Malcolm's father, Earl Little, was a Baptist preacher and would host gatherings with other Garvey supporters in their home, which exposed Malcolm to the problems of race early in his childhood.
Because of his parents' activism, Malcolm's family was constantly harassed by the Ku Klux Klan. Just before Malcolm was born, the KKK shattered all their windows in Omaha. A few years later, after they moved to Lansing, Michigan, an offshoot of the Klan burned their house down.
When Malcolm was six years old, his father was killed after being struck by a streetcar. Authorities ruled it an accident, but Malcolm's family and the town's African-American residents suspected white racists had beaten him and placed him on the tracks to be run over.
Malcolm also lost other relatives to violence, including an uncle he said was lynched.
Years after her his father's death, Malcolm's mother Louise suffered a mental breakdown and was institutionalized, forcing Malcolm and his siblings to be separated and put in foster homes.
Despite his tumultuous childhood, Malcolm excelled in school. He was an ambitious kid who dreamed of going to law school. But by age 15 he dropped out after a teacher told him that becoming a lawyer was "no realistic goal for a nigger."
After dropping out of school, Malcolm moved to Boston to live with his older half-sister, Ella. In late 1945, after living in Harlem for a few years, Malcolm and four accomplices robbed the Boston homes of several wealthy white families.
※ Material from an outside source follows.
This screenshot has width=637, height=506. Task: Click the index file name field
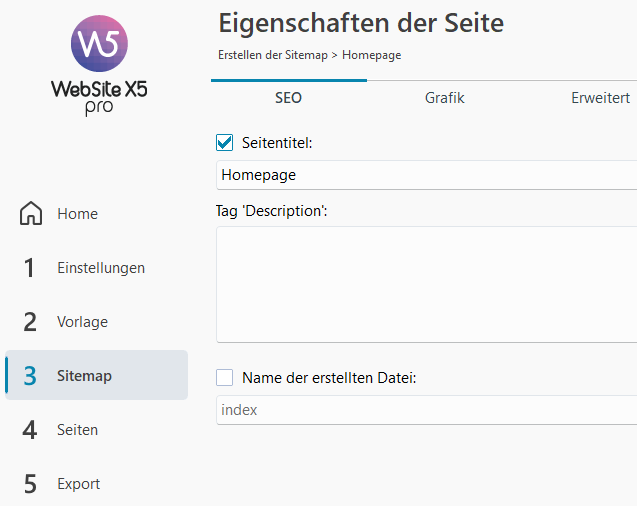[x=426, y=410]
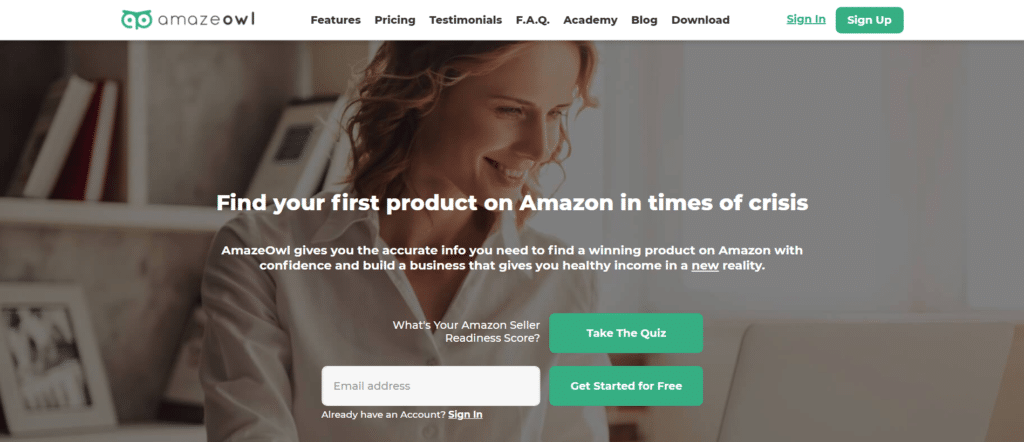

He was arrested the next year and sentenced to 10 years in prison.
Young Malcolm found refuge in the prison library, where he copied the entire dictionary and read books on science, history, and philosophy.
"In every free moment I had, if I was not reading in the library, I was reading on my bunk," Malcolm revealed in The Autobiography of Malcolm X. "You couldn't have gotten me out of books with a wedge... Months passed without my even thinking about being imprisoned. In fact, up to then, I never had been so truly free in my life."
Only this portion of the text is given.